[prev in list] [next in list] [prev in thread] [next in thread] 

List:       zlib-devel
Subject:    [Zlib-devel] deflateSetDictionary(): How to determine "most commonly used strings"?
From:       madler () alumni ! caltech ! edu (Mark Adler)
Date:       2010-04-17 15:23:37
Message-ID: 64E8A8B8-0D48-42F3-A469-C16DC476535B () alumni ! caltech ! edu
[Download RAW message or body]

On Apr 16, 2010, at 4:07 PM, John Bowler wrote:
> the dictionary just behaves as though it was prefixed on front of the data to be \
> compressed.
...
> So far as I can see the dictionary can only have an effect on the first window-size \
> bytes of the uncompressed data, because after that the dictionary bytes are no \
> longer visible to the compression algorithm.

Correct.

> 1) HTML files all start the same way.  The most obvious thing to put, right at the \
> *start* of the dictionary, is that block starting "<html..."; that's an instant \
> saving of 20 or more bytes.

Actually you want to put the most likely strings to be repeated at the end of the \
dictionary, not the start.  The end of the dictionary will provide shorter distances, \
which are coded in fewer bits.

On Apr 16, 2010, at 6:37 PM, Greg Roelofs wrote:
> This is not a commonly used option; it adds complexity with relatively
> little benefit except when compressing a whole bunch of similar, small
> files.

In fact I know of an application that used text messages for transmitting vending \
machine data that greatly benefitted from this, where it would use the previous up to \
32K of messages (which was many messages) as the dictionary for the next message.  \
There was a return path for retransmission, so if the receiver lost lock on the \
dictionary, the message was sent with no dictionary and the process started over.

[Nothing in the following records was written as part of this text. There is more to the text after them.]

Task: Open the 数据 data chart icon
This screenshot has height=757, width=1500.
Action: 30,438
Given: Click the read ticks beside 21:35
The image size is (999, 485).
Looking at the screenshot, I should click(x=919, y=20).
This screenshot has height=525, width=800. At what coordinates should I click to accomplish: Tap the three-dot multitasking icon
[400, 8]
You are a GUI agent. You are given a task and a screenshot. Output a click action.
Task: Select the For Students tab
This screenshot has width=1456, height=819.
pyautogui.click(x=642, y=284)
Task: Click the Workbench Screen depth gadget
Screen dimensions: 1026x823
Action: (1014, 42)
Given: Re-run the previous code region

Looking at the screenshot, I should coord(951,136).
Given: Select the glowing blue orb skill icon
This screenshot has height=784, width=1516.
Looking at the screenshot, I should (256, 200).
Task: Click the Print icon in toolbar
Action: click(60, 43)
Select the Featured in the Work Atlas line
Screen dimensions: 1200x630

On Apr 17, 2010, at 1:10 AM, Peter Elmer wrote:
> I've been meaning since some time to ask this same question regarding a 
> zlib interface for dictionary discovery.

Actually, you don't need a zlib interface.  You can get the same information from the \
compressed data itself.  infgen ( http://zlib.net/infgen.c.gz ) will "disassemble" a \
deflate stream into readable descriptions of the contents.  The matches could perhaps \
be used to aid in dictionary creation.

Mark


[prev in list] [next in list] [prev in thread] [next in thread] 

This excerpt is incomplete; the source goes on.